Bots have become an integral part of today’s digital space. They help us order groceries, play music on our channel, and pay colleagues for the delicious smoothies they bought us. Bots also populate the internet to perform the functions for which they were designed. But what does all this mean for webmasters? And perhaps most importantly, what does that mean for the environment? Read on to find out what you need to know about bot traffic and why you should care!
What is a traffic bot?
First of all, a bot is a program created to perform automated tasks over the Internet. Bots can mimic or replace the behavior of a real user. They are very good at performing repetitive and mundane tasks. It’s also fast and efficient, which makes it a great option if you need to do something on a large scale.
Bot traffic refers to non-human traffic to a website or application. If you own a website, chances are it has been visited by a bot. Bot traffic will account for over 40% of all internet traffic in 2022. We have seen this number increase in recent years, and we will continue to see this trend for the foreseeable future.
Bot traffic sometimes gets a bad rap, and in many cases, it is really bad. But there are also good and legal bots. It depends on the purpose of those bots. Some bots are necessary to run digital services, such as search engines or personal assistants. Some bots want to infiltrate your website and steal sensitive information. So, what are “good” and “bad” bot activities, let’s delve a little deeper into these two types of bots.
“Good” bots perform specific functions that do not harm your site or server. They advertise themselves and let you know what they are doing on your website. Search engine crawlers are probably the most popular bots of this type. Without crawlers visiting your website to discover the content, search engines would have no way of providing information when searching for something. When we talk about “good” bot traffic, we’re talking about these bots. It is quite normal for a site to receive a small percentage of traffic from “good” bots.
Aside from search engine crawlers, some other good web bots include:
If you’re in the SEO space, you’ve probably used tools like Semrush or Ahrefs to do keyword research or gain insight into your competition. For these tools to provide your information, they must also send out bots to crawl the web to collect data.

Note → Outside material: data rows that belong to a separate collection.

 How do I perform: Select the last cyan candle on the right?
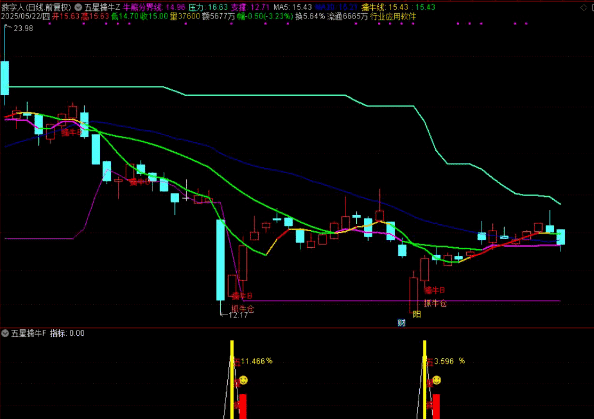pyautogui.click(x=561, y=237)
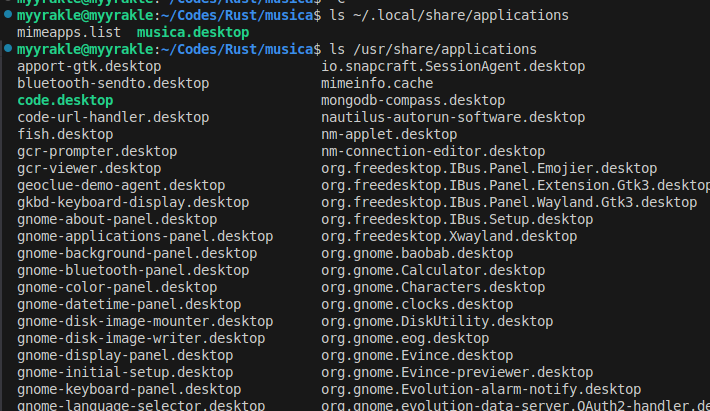Click the nautilus-autorun-software.desktop entry
The image size is (710, 411).
453,117
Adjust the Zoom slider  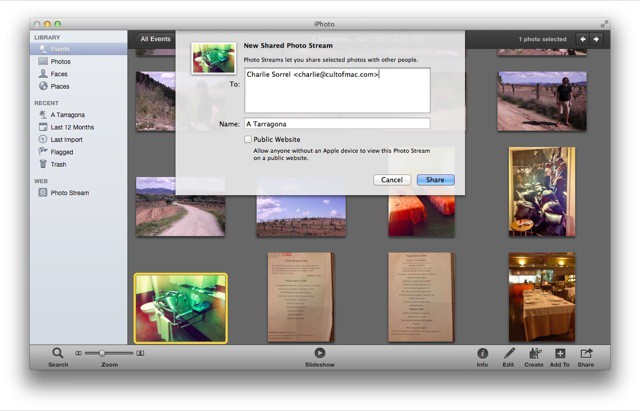pyautogui.click(x=102, y=353)
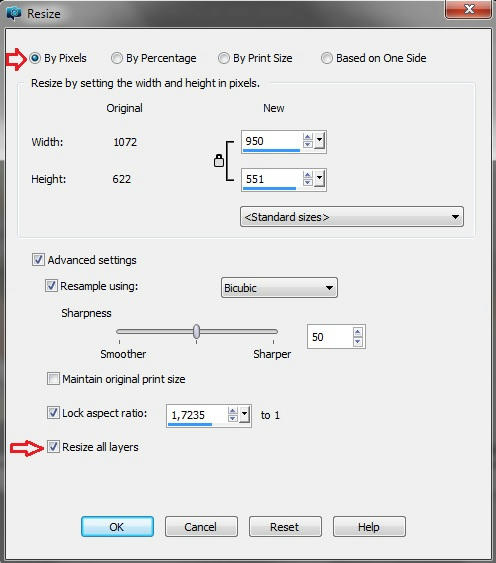Click the aspect ratio lock icon

click(219, 161)
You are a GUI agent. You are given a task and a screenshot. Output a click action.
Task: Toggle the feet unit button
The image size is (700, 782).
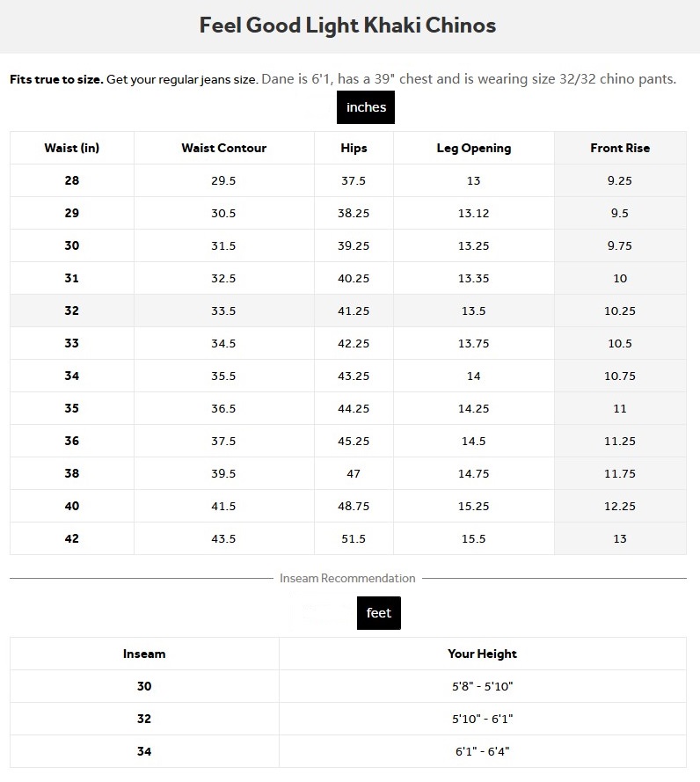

Businesses send these bots to crawl the web to collect information. For example, research companies use them to monitor market news. Advertising networks need them to monitor and improve display ads. Coupon sites collect discount codes and sales programs to provide services to users on their websites.
Website monitoring bots
They help you monitor your website’s uptime and other website metrics. They periodically check and report data like server status and uptime so you can take action if your site is in trouble.
They collect and aggregate newsworthy content to present to your website visitors or email subscribers.
“Bad” bots are created with malicious goals in mind. You are probably familiar with spam bots that spam your website with inconsequential comments, irrelevant backlinks, and disreputable ads. You may have heard of bots that replace people in online lotteries or buy good seats at concerts. Because of these malicious bots, bot traffic gets a bad reputation. Unfortunately, a large amount of bot traffic comes from such “bad” bots. It is estimated that bad bot traffic will account for 27.7% of all internet traffic in 2022.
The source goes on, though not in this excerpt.